Aim: In the statement on the Housing Amendments of 1955, can you rewrite the paragraph beginning "The Act provides additional authority" as a short bulleted list that keeps its main facts?

Extract to read:
I HAVE TODAY signed S. 2126, the Housing Amendments of 1955. This Act contains important provisions which were recommended by the Administration and which are needed so that the Federal Government may help private enterprise and our local communities to eliminate and prevent slums and urban blight and to provide good housing for all of our people.
The Act provides additional authority and funds for the broadened program of slum clearance and urban renewal authorized by law last year. It also continues the Federal Housing Administration's loan insurance aids, thereby enabling families of moderate income to acquire or improve their own homes. Our people benefit doubly from these measures, because they result in more and better housing and because they help to maintain a high level of employment in the construction industry and in the many other industries which supply it with materials and equipment.
The Act carries out my recommendations for enlarging and improving the present temporary program under which funds are advanced to local public agencies for the planning of their public works. Such advance planning will make it possible to begin construction as necessary. In addition, the Act provides new aid for meeting the Very urgent housing needs of military personnel and their families.
Because of these very important and desirable provisions of the Act, I have given it my approval despite several other provisions about which I have serious objections.

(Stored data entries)
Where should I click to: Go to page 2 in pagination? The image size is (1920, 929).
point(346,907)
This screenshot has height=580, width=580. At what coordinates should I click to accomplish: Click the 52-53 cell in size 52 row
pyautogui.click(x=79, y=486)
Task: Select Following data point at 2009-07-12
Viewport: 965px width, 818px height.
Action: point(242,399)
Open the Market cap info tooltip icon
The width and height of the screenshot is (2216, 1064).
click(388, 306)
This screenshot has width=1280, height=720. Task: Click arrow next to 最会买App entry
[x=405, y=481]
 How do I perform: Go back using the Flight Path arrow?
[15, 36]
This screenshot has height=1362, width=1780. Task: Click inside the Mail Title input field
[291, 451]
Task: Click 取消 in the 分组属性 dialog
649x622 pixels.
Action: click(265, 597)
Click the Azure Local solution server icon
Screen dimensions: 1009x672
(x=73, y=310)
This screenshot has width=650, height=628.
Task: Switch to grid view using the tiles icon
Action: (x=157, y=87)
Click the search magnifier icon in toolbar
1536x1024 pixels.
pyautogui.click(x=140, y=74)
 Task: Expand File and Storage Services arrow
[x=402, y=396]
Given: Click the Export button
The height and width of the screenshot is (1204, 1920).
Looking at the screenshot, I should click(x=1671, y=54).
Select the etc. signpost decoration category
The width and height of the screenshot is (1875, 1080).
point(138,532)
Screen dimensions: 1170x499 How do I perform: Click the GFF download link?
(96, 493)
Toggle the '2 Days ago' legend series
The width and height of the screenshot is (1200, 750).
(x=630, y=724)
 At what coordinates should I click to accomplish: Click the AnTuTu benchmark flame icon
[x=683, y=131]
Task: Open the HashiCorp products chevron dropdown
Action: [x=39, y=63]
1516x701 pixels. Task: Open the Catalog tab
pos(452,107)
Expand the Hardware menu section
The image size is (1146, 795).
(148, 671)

Response below:
- Adds authority and funds for the broadened slum clearance and urban renewal program authorized last year.
- Continues the Federal Housing Administration's loan insurance aids, so families of moderate income can buy or improve their own homes.
- Benefits people in two ways:
  - more and better housing
  - a high level of employment in construction and in the industries that supply it with materials and equipment